Lei è Bella, “BellaBot”, nome in codice della nuova cameriera “assunta” alla pasticceria “Millefoglie” di strada Marosticana. Di nazionalità cinese come l’azienda che la produce, “BellaBot” è il primo robot-cameriere del Vicentino (e probabilmente del Veneto) e uno dei pochissimi esistenti attualmente nei locali italiani.

Le reazioni dei clienti

Un’apparizione che ha destato molta curiosità, sorpresa ma anche qualche perplessità tra i clienti del noto ristorante gestito da Gabriele Muzzi e dalla compagna Sara Rigon. «C’è chi è divertito dalla presenza del robot - affermano - e chi invece preferisce continuare ad essere servito dalle ragazze e dai ragazzi, è comprensibile, anche se ci teniamo a sottolineare che non si tratta di un’iniziativa che mette a rischio il lavoro umano». Al contrario: «Abbiamo diciotto dipendenti tra camerieri, cuochi, baristi e il robot ci consente di sgravare loro dei compiti più faticosi, ad esempio ritirare bicchieri e piatti e fare su e giù con le ordinazioni, vale a dire le mansioni tipiche del runner, una figura che oltretutto oggi è sempre più difficile reperire», spiegano Muzzi e Rigon. 

I proprietari: «Assumere? Costi diversi e non si trova nessuno»

Le assunzioni A chi fa notare che, al posto dell’automa, si sarebbe potuto assumere una persona in più, i proprietari rispondono serenamente: «I costi sono nettamente diversi ma, soprattutto, non si riesce a trovare nessuno che voglia fare questo mestiere, un tempo tanti studenti lavoravano alla sera e nel weekend, oggi manca la disponibilità».

Una caratteristica che invece “BellaBot” («stiamo pensando di darle un nome più adatto») garantisce 24 ore su 24. A patto di ricordarsi di ricaricarla ovviamente, visto che ha un’autonomia di circa 6-7 ore. In questo arco temporale, il robottino si trasforma praticamente nel sogno di tutti: poter contare su qualcuno che si faccia carico delle incombenze domestiche, delle faccende più noiose, dei lavori “di fatica”. Tanto più in un’attività commerciale dai ritmi frenetici, tra vassoi da trasportare, tavoli da sparecchiare, pietanze da servire.

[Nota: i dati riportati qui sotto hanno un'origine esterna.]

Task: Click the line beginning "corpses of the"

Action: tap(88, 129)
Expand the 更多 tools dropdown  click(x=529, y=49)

Come funziona la cameriera robot

In tutte queste attività “BellaBot” si sta rivelando una collega fidata: «Innanzitutto è educatissima - sorridono Muzzi e Rigon - basta darle le giuste istruzioni e lei esegue, che si tratti di muoversi tra i tavolini all’interno, in veranda e anche all'esterno». Istruirla, del resto, è semplice. Sullo schermo ci sono già le diverse opzioni possibili (“cucina”, “veranda”, “bar”, “lavaggio”) con il numero dei tavoli. Se si vuole, per esempio, che venga consegnata una colazione ai clienti seduti alla postazione 33 non serve fare altro che digitare le informazioni sul monitor e in men che non si dica il tutto arriva a destinazione. 

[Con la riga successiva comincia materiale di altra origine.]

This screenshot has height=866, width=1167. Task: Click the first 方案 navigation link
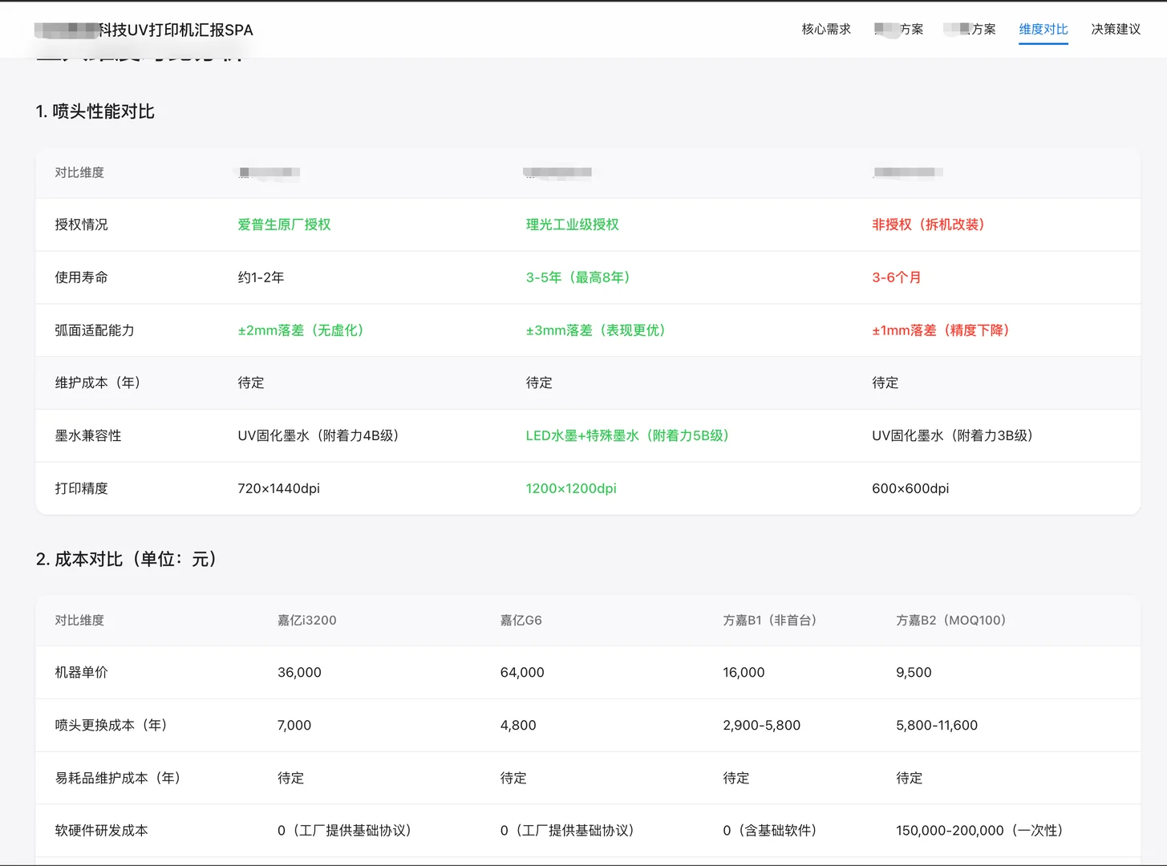tap(899, 30)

La tecnologia come aiuto per lavorare meglio

«Naturalmente ha un’intelligenza artificiale che le fa riconoscere ed evitare gli ostacoli, c’è solo qualche difficoltà con i tavoli rotondi, perché spesso le sedie vengono spostate diversamente e questo può metterla in confusione», ammettono i titolari. Per il resto, se l’aiutante tecnologica continuerà a comportarsi come sta facendo da una settimana a questa parte, l’“assunzione” al termine del periodo di prova concesso dall’azienda produttrice Pudu sembra ormai cosa fatta. «Ne avevamo testato anche un altro, ma non permetteva di portare le bevande a causa delle vibrazioni, mentre con “BellaBot” questo problema non c’è», riferiscono i proprietari, che già anni fa erano stati precursori nelle ordinazioni fai-da-te mediante tablet.

«Non c’è da avere timore della tecnologia quando ci aiuta a lavorare meglio e il nostro scopo è solo questo - concludono - ma niente e nessuno, lo ribadiamo, potrà mai sostituire il lavoro preziosissimo del nostro staff».